The Sunrise Senior Living Franklin Lakes project is your typical job site by every appearance. The 82-unit steel frame facility consists of two floors above a basement parking garage and spans 110,000 s/f. But there’s more to Franklin Lakes than meets the eye. Beneath the surface, a network of sensors is uploading concrete temperature and maturity data to the cloud in real-time.
At Franklin Lakes, Premier Concrete Systems and Wohlsen Construction Company partnered with Converge, a green construction tech company in the UK, to see how real-time concrete data monitoring could transform our job site. Converge, which is currently expanding to the US, develops AI-based technologies and sensors that digitize and optimize construction sites. With the intelligence gathered by the software and sensors at Franklin Lakes, Wohlsen sees a compelling opportunity to drive efficiency and sustainability across the entire portfolio. Onsite in New Jersey, Wohlsen project engineer Gerardo Reyes embedded 4 of Converge's sensors in each 12-inch pour, for a total of four sensors across the superstructure. Every sensor has a QR code, which is scanned into Converge’s ConcreteDNA software system.

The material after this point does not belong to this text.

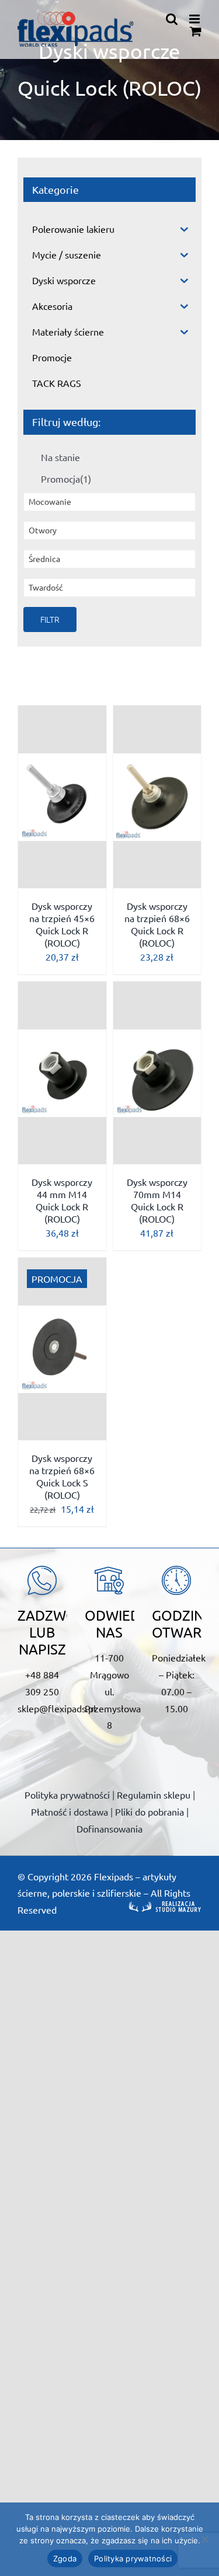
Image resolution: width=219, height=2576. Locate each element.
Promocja (66, 478)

“The sensors were very easy to set up and use and the support we had from Converge was excellent,” said Reyes. Each sensor takes continuous concrete temperature readings after a pour. A Bluetooth-enabled device with the Converge app can collect the sensor data wirelessly and transmit it to the cloud for Converge to process and return real-time concrete strength information. The platform can also be configured to notify devices whenever the concrete strength reaches key milestones.